Grass can be cultivated in hard-to-grow areas, if you learn some tricks and tips, starting with deciding whether to use seed, sod, or plugs.
There are many reasons why someone would want to re-seed their lawn or property with grass. They include:
- reviving a dead patch
- repairing a damaged area
- renovating a distressed area
- re-establishing a grassy area
No matter the reason, it is important to realize that there are different grasses for different uses, and it is imperative that the right grass is used for the right reason. After ascertaining the reason for planting grass, it is useful to know both the soil conditions and the landscape type that will be involved. It is also important to know how watering and rainfall affect seed grass.
There two basic types of grass used in America, classified by climate. Cool season grasses are best for northern climates that have defined warm and cold seasons with regular rainfalls. Cool season grasses also work for transitional climates in the middle of the country. Warm season grasses work best in southern climates. Warm season grasses grow better when started by sod or plugs rather than seed. Often, because grassy areas often dry out, rye seed is used for "winter seeding" during the cooler months.

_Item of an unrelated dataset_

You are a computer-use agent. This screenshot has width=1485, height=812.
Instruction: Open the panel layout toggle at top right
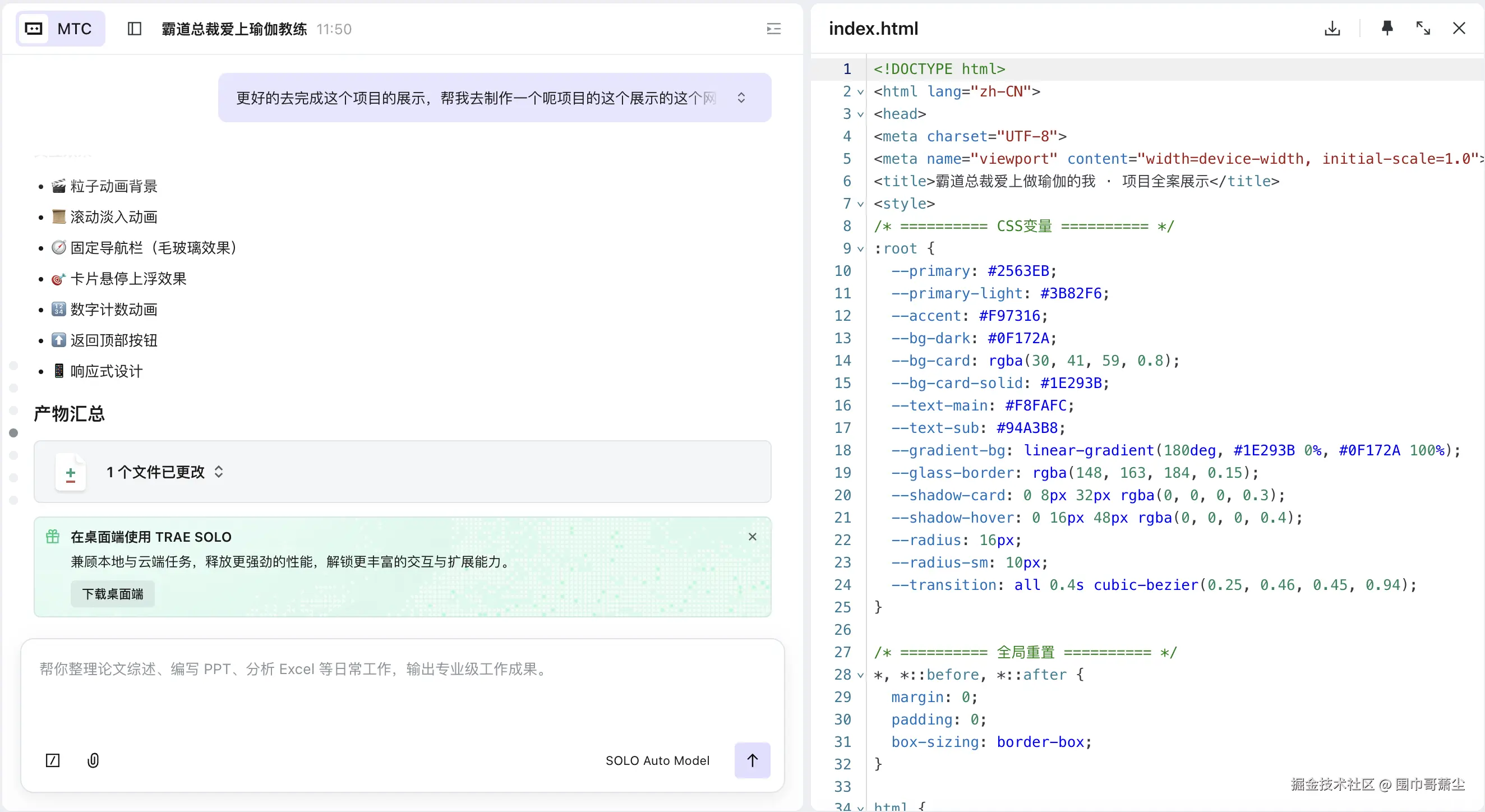coord(773,28)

For northern regions, it is best to purchase cool-season grass seeds in a mixture or blend because these are more resistant to diseases. Mixtures have two or more species; blends contain two or more types of the same species. In southern regions, grass seeds are usually sold as monostands or non-mixtures.

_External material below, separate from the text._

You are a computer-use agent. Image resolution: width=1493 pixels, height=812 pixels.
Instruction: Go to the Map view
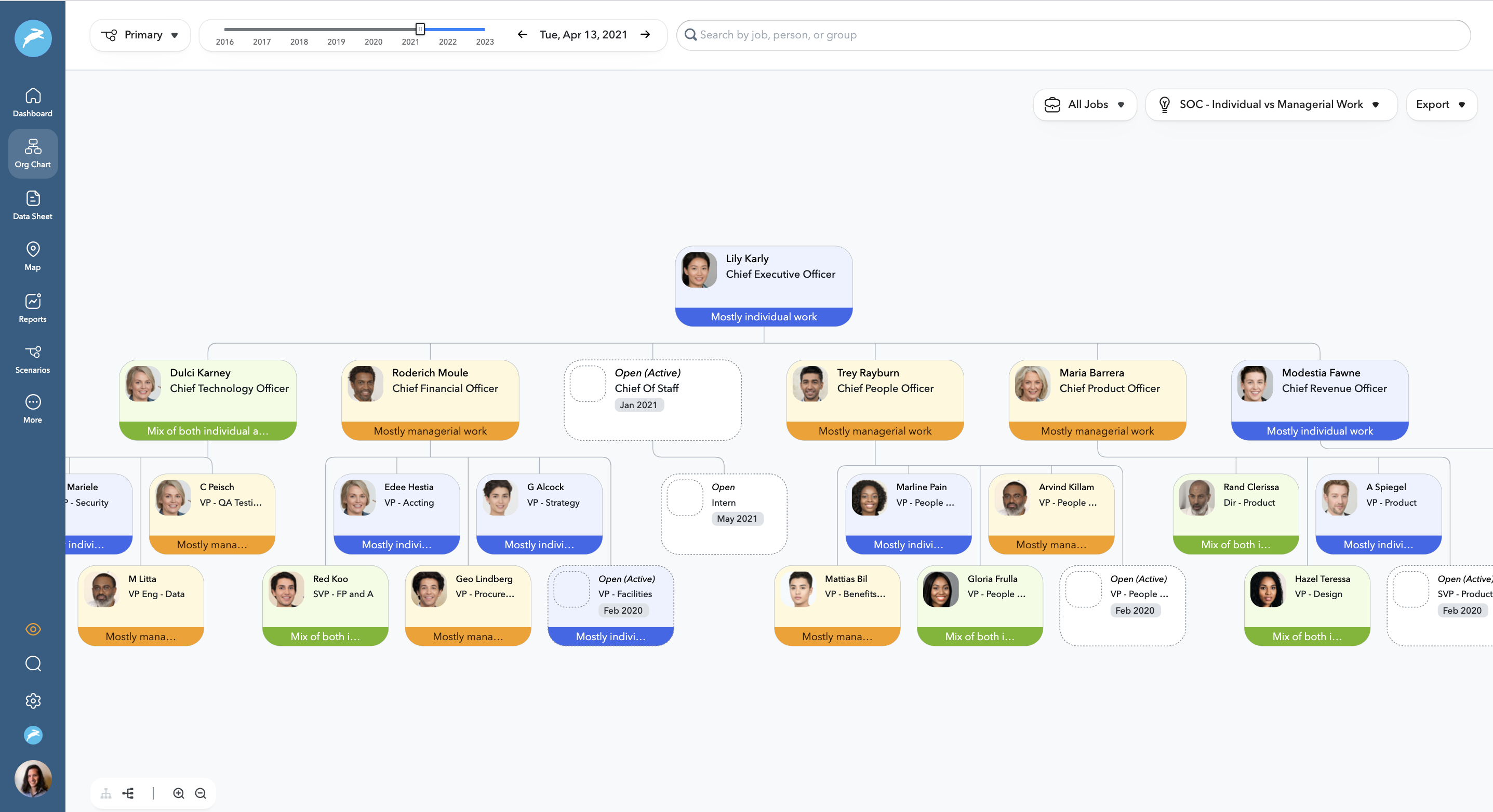pyautogui.click(x=32, y=256)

For seeding new areas, bad dirt often causes difficulties. Use a till to loosen up the dirt down to 6 to 8 inches. Mix the dirt with compost if it is too wet or too dry. Pre-leach salty dirt with a large amount of water. Tall fesuce, bermudagrass and zoysiagrass are tolerant of salty soil.
Most cool season grasses require full sun for optimum growth so do not use Kentucky bluegrass seed or sod of any type for shady areas. Avoid overwatering and over-fertilizing with nitrogen and maintain an adequate balance of phosphorus and potassium. Mow grass in shady areas at the highest recommended height and prune of low-growing bushes.
Blanket new seed on slopes with mulch or hay to keep the seeds from being washed away.
The best kinds of grass seed mixtures contain a variety of seeds because it is harder for disease to infect all of the different kinds of seeds in a good mixture. Growing grass with the right mixture also will take into account any changes in the light and soil conditions, making growing a successful grassy area more likely.
Test soil for acid, using lime to bring down the pH level if necessary. Keep new seed uniformly watered and do not cut it until it is about four inches long. Future mowings should be no lower than 2 inches, an inch at a time.